** Opening AVAILABLE DATA block **

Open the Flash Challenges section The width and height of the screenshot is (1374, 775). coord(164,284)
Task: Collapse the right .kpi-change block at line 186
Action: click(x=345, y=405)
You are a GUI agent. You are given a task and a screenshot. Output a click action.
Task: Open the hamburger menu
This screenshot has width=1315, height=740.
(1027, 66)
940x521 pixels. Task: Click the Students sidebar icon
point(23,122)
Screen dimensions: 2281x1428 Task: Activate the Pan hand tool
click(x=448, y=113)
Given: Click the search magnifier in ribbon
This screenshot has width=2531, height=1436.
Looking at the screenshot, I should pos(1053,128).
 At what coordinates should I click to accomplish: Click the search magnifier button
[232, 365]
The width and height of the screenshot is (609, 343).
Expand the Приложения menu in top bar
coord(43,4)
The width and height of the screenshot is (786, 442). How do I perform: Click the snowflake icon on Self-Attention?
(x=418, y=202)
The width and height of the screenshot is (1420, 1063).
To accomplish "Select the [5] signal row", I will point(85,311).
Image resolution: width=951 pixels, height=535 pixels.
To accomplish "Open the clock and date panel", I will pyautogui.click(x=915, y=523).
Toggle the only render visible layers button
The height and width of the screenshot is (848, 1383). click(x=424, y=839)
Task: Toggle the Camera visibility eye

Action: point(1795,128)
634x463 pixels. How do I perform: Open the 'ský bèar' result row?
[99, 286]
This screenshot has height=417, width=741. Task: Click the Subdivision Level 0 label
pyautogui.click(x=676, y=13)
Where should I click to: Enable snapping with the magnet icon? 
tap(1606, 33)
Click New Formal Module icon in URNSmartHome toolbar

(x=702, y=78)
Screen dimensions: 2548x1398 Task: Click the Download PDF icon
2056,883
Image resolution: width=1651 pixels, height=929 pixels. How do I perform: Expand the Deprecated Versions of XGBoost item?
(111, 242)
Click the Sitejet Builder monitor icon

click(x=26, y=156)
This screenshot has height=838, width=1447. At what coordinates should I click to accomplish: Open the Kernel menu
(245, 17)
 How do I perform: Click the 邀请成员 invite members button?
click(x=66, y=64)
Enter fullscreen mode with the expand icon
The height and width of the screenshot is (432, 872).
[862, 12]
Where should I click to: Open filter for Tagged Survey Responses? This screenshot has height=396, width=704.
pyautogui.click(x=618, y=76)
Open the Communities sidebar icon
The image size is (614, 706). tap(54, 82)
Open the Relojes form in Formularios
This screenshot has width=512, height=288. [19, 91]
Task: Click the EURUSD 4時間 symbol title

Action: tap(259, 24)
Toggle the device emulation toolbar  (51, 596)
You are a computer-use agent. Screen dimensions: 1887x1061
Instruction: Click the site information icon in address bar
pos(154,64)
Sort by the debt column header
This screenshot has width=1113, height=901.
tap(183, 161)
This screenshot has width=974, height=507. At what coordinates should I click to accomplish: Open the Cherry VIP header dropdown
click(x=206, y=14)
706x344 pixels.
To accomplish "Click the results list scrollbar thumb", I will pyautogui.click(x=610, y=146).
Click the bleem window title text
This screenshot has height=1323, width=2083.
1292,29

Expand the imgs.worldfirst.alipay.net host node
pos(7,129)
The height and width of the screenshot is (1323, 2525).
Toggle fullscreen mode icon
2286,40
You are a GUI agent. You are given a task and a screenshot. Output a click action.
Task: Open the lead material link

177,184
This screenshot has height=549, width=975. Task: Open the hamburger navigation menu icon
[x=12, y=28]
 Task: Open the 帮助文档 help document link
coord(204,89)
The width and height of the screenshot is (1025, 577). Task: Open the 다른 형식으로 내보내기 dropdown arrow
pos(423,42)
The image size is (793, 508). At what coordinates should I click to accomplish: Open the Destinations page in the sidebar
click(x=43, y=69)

** Closing AVAILABLE DATA block **

■ WHAT IS BEING ASKED: Nothing in the data may change. Give it again in full.

■ RESPONSE AREA:
Open the Flash Challenges section The width and height of the screenshot is (1374, 775). coord(164,284)
Task: Collapse the right .kpi-change block at line 186
Action: click(x=345, y=405)
You are a GUI agent. You are given a task and a screenshot. Output a click action.
Task: Open the hamburger menu
This screenshot has width=1315, height=740.
(1027, 66)
940x521 pixels. Task: Click the Students sidebar icon
point(23,122)
Screen dimensions: 2281x1428 Task: Activate the Pan hand tool
click(x=448, y=113)
Given: Click the search magnifier in ribbon
This screenshot has width=2531, height=1436.
Looking at the screenshot, I should pos(1053,128).
 At what coordinates should I click to accomplish: Click the search magnifier button
[232, 365]
The width and height of the screenshot is (609, 343).
Expand the Приложения menu in top bar
coord(43,4)
The width and height of the screenshot is (786, 442). How do I perform: Click the snowflake icon on Self-Attention?
(x=418, y=202)
The width and height of the screenshot is (1420, 1063).
To accomplish "Select the [5] signal row", I will point(85,311).
Image resolution: width=951 pixels, height=535 pixels.
To accomplish "Open the clock and date panel", I will pyautogui.click(x=915, y=523).
Toggle the only render visible layers button
The height and width of the screenshot is (848, 1383). click(x=424, y=839)
Task: Toggle the Camera visibility eye

Action: point(1795,128)
634x463 pixels. How do I perform: Open the 'ský bèar' result row?
[99, 286]
This screenshot has height=417, width=741. Task: Click the Subdivision Level 0 label
pyautogui.click(x=676, y=13)
Where should I click to: Enable snapping with the magnet icon? 
tap(1606, 33)
Click New Formal Module icon in URNSmartHome toolbar

(x=702, y=78)
Screen dimensions: 2548x1398 Task: Click the Download PDF icon
2056,883
Image resolution: width=1651 pixels, height=929 pixels. How do I perform: Expand the Deprecated Versions of XGBoost item?
(111, 242)
Click the Sitejet Builder monitor icon

click(x=26, y=156)
This screenshot has height=838, width=1447. At what coordinates should I click to accomplish: Open the Kernel menu
(245, 17)
 How do I perform: Click the 邀请成员 invite members button?
click(x=66, y=64)
Enter fullscreen mode with the expand icon
The height and width of the screenshot is (432, 872).
[862, 12]
Where should I click to: Open filter for Tagged Survey Responses? This screenshot has height=396, width=704.
pyautogui.click(x=618, y=76)
Open the Communities sidebar icon
The image size is (614, 706). tap(54, 82)
Open the Relojes form in Formularios
This screenshot has width=512, height=288. [19, 91]
Task: Click the EURUSD 4時間 symbol title

Action: tap(259, 24)
Toggle the device emulation toolbar  (51, 596)
You are a computer-use agent. Screen dimensions: 1887x1061
Instruction: Click the site information icon in address bar
pos(154,64)
Sort by the debt column header
This screenshot has width=1113, height=901.
tap(183, 161)
This screenshot has width=974, height=507. At what coordinates should I click to accomplish: Open the Cherry VIP header dropdown
click(x=206, y=14)
706x344 pixels.
To accomplish "Click the results list scrollbar thumb", I will pyautogui.click(x=610, y=146).
Click the bleem window title text
This screenshot has height=1323, width=2083.
1292,29

Expand the imgs.worldfirst.alipay.net host node
pos(7,129)
The height and width of the screenshot is (1323, 2525).
Toggle fullscreen mode icon
2286,40
You are a GUI agent. You are given a task and a screenshot. Output a click action.
Task: Open the lead material link

177,184
This screenshot has height=549, width=975. Task: Open the hamburger navigation menu icon
[x=12, y=28]
 Task: Open the 帮助文档 help document link
coord(204,89)
The width and height of the screenshot is (1025, 577). Task: Open the 다른 형식으로 내보내기 dropdown arrow
pos(423,42)
The image size is (793, 508). At what coordinates should I click to accomplish: Open the Destinations page in the sidebar
click(x=43, y=69)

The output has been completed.